Start by explaining the predictions by using different methods and combining them into lists.

# We use more explicands here for more stable confidence intervals
ind_x_explain_many <- 1:25
x_train <- data[-ind_x_explain_many, ..x_var]
y_train <- data[-ind_x_explain_many, get(y_var)]
x_explain <- data[ind_x_explain_many, ..x_var]

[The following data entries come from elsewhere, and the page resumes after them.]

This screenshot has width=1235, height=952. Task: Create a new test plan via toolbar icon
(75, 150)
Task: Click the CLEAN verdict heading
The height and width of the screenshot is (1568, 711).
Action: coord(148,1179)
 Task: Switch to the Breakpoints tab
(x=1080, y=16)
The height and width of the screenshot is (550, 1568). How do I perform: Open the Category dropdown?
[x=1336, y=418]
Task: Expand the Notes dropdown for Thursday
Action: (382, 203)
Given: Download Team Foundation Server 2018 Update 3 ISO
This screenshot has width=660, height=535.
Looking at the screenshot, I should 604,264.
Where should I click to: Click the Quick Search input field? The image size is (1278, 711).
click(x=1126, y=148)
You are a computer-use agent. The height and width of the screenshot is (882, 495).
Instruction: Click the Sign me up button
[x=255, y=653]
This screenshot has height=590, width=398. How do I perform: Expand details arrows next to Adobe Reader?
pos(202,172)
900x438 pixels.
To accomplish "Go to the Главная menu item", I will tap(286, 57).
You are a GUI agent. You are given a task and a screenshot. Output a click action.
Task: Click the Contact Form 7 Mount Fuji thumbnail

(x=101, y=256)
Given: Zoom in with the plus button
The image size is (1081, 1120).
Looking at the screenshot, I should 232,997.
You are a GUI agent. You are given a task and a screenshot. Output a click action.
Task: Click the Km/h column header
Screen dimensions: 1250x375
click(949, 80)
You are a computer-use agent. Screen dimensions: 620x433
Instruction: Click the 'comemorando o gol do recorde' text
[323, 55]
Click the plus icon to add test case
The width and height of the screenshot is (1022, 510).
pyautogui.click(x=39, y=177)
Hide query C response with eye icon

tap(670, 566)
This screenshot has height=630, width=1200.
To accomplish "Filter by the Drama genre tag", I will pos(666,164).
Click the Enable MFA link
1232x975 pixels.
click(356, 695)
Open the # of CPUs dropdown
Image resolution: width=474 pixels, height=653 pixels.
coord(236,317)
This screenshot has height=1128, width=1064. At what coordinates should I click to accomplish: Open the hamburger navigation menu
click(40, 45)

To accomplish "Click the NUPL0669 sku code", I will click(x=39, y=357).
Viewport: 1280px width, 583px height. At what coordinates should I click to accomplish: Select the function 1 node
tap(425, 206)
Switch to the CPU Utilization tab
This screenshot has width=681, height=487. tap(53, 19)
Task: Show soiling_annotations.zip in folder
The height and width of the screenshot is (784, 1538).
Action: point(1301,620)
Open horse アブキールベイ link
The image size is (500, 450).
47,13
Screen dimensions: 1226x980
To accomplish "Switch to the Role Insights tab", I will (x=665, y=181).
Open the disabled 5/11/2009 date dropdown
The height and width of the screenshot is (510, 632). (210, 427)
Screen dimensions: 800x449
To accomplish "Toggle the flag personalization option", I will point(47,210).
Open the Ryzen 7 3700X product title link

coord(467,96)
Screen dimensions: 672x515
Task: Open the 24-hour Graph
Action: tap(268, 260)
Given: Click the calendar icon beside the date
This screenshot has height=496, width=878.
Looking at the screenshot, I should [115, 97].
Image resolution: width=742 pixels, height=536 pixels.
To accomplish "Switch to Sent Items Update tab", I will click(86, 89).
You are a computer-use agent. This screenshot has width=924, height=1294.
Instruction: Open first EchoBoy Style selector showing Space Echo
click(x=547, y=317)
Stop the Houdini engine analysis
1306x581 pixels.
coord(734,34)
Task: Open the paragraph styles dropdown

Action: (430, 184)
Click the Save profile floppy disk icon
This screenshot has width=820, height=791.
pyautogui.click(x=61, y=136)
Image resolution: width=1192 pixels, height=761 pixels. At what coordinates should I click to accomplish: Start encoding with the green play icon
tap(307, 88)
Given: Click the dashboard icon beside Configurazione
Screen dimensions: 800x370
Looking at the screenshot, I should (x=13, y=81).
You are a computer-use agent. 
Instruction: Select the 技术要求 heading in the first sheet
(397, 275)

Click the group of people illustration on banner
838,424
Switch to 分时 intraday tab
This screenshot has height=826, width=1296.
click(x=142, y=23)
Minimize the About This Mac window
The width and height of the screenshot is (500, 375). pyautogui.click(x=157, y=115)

# Fitting a basic xgboost model to the training data
model <- xgboost::xgboost(
  data = as.matrix(x_train),
  label = y_train,
  nround = 20,
  verbose = FALSE
)

# Specifying the phi_0, i.e. the expected prediction without any features
p0 <- mean(y_train)

# Independence approach
explanation_independence <- explain(
  model = model,
  x_explain = x_explain,
  x_train = x_train,
  approach = "independence",
  prediction_zero = p0,
  n_samples = 1e2,
  n_batches = 5,
  MSEv_uniform_comb_weights = TRUE
)
#> Note: Feature classes extracted from the model contains NA.
#> Assuming feature classes from the data are correct.

# Empirical approach
explanation_empirical <- explain(
  model = model,
  x_explain = x_explain,
  x_train = x_train,
  approach = "empirical",
  prediction_zero = p0,
  n_samples = 1e2,
  n_batches = 5,
  MSEv_uniform_comb_weights = TRUE
)
#> Note: Feature classes extracted from the model contains NA.
#> Assuming feature classes from the data are correct.

# Gaussian 1e1 approach
explanation_gaussian_1e1 <- explain(
  model = model,
  x_explain = x_explain,
  x_train = x_train,
  approach = "gaussian",
  prediction_zero = p0,
  n_samples = 1e1,
  n_batches = 5,
  MSEv_uniform_comb_weights = TRUE
)
#> Note: Feature classes extracted from the model contains NA.
#> Assuming feature classes from the data are correct.

# Gaussian 1e2 approach
explanation_gaussian_1e2 <- explain(
  model = model,
  x_explain = x_explain,
  x_train = x_train,
  approach = "gaussian",
  prediction_zero = p0,
  n_samples = 1e2,
  n_batches = 5,
  MSEv_uniform_comb_weights = TRUE
)
#> Note: Feature classes extracted from the model contains NA.
#> Assuming feature classes from the data are correct.

# Combined approach
explanation_combined <- explain(
  model = model,
  x_explain = x_explain,
  x_train = x_train,
  approach = c("gaussian", "empirical", "independence"),
  prediction_zero = p0,
  n_samples = 1e2,
  n_batches = 5,
  MSEv_uniform_comb_weights = TRUE
)
#> Note: Feature classes extracted from the model contains NA.
#> Assuming feature classes from the data are correct.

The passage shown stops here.